OK, I didn't have my camera, but...

russellm's picture

The city of Toronto is switching over to ClearviewHwy on it's street signage. To toaday I saw several on which the letter spacing was scrunched to almost nothing.

Too bad. They could have easily used a wider blade or a narrower version. (say, 3W instead of 5W) I'll snap some photos on the weekend.

joeclark's picture

Unfortunately I am again the person with all the documents on this issue. Are you referring to the blue Clearview signs on light poles at major intersections, the white Clearview signs on residential streets, or the new business that Jerry Kramer managed to sell the city? (If it’s that one, where did you see it? And why the hell don’t you always have a camera on you?)


Joe Clark
http://joeclark.org/

dberlow's picture

russellm: "on which the letter spacing was scrunched to almost nothing."
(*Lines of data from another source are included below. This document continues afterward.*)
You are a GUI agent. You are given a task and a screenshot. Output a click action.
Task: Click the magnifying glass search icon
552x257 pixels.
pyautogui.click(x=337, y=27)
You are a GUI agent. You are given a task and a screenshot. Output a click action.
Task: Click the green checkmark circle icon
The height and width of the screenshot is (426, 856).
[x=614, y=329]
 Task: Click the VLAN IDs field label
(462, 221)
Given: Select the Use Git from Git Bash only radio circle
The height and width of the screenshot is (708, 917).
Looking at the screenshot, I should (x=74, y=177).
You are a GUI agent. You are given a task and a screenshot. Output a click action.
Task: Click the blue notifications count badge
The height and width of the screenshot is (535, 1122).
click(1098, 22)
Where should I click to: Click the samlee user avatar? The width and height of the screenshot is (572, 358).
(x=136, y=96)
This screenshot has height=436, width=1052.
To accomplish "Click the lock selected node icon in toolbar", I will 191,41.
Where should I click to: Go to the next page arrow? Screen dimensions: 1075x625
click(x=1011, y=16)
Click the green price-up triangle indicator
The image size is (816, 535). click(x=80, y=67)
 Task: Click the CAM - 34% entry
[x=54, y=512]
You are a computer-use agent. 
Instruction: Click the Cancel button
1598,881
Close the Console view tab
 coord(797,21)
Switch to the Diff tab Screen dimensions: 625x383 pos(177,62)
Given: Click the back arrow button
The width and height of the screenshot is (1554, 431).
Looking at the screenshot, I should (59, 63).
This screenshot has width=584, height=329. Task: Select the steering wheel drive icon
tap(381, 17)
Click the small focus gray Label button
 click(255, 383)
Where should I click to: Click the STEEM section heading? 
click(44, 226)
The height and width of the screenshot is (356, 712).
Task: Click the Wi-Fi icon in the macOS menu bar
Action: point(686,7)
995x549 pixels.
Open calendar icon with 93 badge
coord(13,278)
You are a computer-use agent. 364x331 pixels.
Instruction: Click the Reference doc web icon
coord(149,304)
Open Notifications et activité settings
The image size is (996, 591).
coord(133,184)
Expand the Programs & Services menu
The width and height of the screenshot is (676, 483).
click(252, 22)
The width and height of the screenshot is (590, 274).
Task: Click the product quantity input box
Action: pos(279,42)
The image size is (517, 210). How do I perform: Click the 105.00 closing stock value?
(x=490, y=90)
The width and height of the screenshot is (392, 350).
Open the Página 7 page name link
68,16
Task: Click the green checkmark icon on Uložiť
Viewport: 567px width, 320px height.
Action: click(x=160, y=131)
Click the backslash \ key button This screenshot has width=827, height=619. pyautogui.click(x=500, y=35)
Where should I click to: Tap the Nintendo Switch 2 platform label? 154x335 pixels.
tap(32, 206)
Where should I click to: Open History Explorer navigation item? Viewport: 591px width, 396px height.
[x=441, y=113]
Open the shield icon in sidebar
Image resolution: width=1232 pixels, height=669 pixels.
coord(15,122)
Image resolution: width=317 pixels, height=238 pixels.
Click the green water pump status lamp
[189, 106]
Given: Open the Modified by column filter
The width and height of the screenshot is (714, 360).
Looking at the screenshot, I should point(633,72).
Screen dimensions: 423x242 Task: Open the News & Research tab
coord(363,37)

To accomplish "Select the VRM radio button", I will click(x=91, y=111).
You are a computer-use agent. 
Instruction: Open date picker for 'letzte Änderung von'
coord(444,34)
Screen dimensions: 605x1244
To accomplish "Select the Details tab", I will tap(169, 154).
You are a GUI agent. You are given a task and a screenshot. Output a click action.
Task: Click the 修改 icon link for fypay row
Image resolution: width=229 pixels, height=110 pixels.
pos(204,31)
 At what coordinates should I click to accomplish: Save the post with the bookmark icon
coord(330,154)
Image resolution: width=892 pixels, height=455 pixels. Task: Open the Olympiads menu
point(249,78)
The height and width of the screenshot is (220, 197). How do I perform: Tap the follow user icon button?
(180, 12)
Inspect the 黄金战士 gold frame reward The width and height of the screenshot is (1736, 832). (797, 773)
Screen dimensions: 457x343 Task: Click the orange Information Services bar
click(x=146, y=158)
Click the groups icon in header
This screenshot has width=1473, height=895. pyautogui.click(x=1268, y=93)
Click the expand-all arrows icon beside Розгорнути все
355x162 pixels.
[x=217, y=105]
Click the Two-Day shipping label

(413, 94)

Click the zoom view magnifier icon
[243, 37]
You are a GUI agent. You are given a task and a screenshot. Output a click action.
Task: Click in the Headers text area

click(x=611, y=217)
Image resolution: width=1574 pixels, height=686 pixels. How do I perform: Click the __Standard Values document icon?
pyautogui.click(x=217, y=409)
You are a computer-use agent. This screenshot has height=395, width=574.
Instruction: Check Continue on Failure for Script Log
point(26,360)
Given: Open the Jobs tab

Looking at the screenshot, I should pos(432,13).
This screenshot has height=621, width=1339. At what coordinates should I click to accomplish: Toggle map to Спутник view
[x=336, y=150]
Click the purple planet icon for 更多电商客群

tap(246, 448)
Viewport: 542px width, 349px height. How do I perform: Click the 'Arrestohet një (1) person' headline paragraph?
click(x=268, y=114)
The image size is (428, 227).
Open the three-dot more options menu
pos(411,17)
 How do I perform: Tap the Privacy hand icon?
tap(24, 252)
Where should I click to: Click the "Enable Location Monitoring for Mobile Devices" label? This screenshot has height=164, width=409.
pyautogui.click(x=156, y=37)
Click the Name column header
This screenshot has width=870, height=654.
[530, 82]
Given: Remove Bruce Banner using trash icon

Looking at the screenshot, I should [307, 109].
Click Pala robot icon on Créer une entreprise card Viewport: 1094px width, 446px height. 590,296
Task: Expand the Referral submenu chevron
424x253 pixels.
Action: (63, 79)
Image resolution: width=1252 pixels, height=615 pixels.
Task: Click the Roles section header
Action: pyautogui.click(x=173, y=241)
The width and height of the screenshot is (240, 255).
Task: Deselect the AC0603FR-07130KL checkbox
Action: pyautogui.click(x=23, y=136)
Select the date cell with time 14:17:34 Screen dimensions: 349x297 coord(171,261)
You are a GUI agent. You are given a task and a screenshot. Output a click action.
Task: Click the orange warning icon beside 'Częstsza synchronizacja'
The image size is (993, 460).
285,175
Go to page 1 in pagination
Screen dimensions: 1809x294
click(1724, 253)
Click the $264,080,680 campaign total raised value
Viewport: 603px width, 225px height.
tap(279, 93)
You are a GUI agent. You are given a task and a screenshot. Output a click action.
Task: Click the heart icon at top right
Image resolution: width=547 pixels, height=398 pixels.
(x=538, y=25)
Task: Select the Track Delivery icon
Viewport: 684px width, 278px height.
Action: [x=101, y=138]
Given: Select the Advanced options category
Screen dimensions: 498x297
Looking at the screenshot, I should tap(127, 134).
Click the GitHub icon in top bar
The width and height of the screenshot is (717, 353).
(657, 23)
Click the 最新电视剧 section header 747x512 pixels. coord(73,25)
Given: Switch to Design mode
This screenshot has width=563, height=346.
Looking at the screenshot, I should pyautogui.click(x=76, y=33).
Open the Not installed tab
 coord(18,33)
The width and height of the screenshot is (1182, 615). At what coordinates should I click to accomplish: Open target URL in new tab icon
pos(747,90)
This is the wave of the future with this font as predicted by Nostrafontus.
In the rong hands, they'd be better off up dare with birch sticks and nails.

Cheers~~!

russellm's picture

Joe, I do, but I was driving and it was in the back seat and it was rush hour and ... never mind the sign's not going anywhere. Text messaging while driving is challenge enough. :P

There were several in a row on Yonge Street, just south of York Mills (near south exit from York Mills Station.

dberlow, You win... Well, actually, this sort of thing should be very easy to control. sign makers are capable of working to specifications. They do it all the time for commercial signs that are far less important than road signs that people are supposed to be able to read from a car on a city street designed for 80 clicks but signed for 50. All that has happen is for some one realize it matters and give a damn.

R

blank's picture

They do it all the time for commercial signs…All that has happen is for some one realize it matters and give a damn.

Keep in mind that you are talking about bureaucrats and their dreadful minions. If anyone is likely to completely screw up a specification, it’s them.

russellm's picture

Keep in mind that you are talking about bureaucrats and their dreadful minions. If anyone is likely to completely screw up a specification, it’s them.

Hey - I'm either a bureaucrat or one of their dreadful minions, depending on what you mean by "terrible minion" or who you ask... [insert self-deprecating humourous smiley here]and, occasionally, we bureaucrats and dreadful minions manage to do things like build bridges that don't fall down (very often) and drive trains on time (on time being defined as... :o) or make readable signs. As you know,there is a lot of garbage made in the private sector as well as the public. In the public sector it really is simply a matter of saying, THOU SHALT NOT SMOOSH LETTERS OR MESS WITH LETTER SPACING. (and meaning it)

(edited, 'cause I seem to have a a facility for killing my own threads... I meant that "I'm either a bureaucrat " comment to sound more like a "hey, I resemble that remark" sort of thing. Sorry, James, if this post came of as testy and defensive as it seems to me today.)
R

aluminum's picture

I'm a .gov minion.

In our organization, when it was time to redesign our logo, I said 'go for it' as I had had enough of design-by-committee after creating our first logo for them in-house.

So, they went out, got an OK logo. Bland, but the committee agreed on it, and that was that.

Then they asked me to create the branding style guide and manual like I had done for my own logo a year earlier, but cut and paste this new logo in to replace the one I had done.

I had to explain to them 3 times that the style guide and manual was based on a specific logo and that if they want this for the new logo (which they should have) they need to have the firm that created it do it for them.

The never got around to it.

Oh well.

All that said, I agree with russell...this isn't a .gov thing. This is a big-organization thing. The only difference is that corporations are able to spend a bit more money in this realm without being criticized by legislature.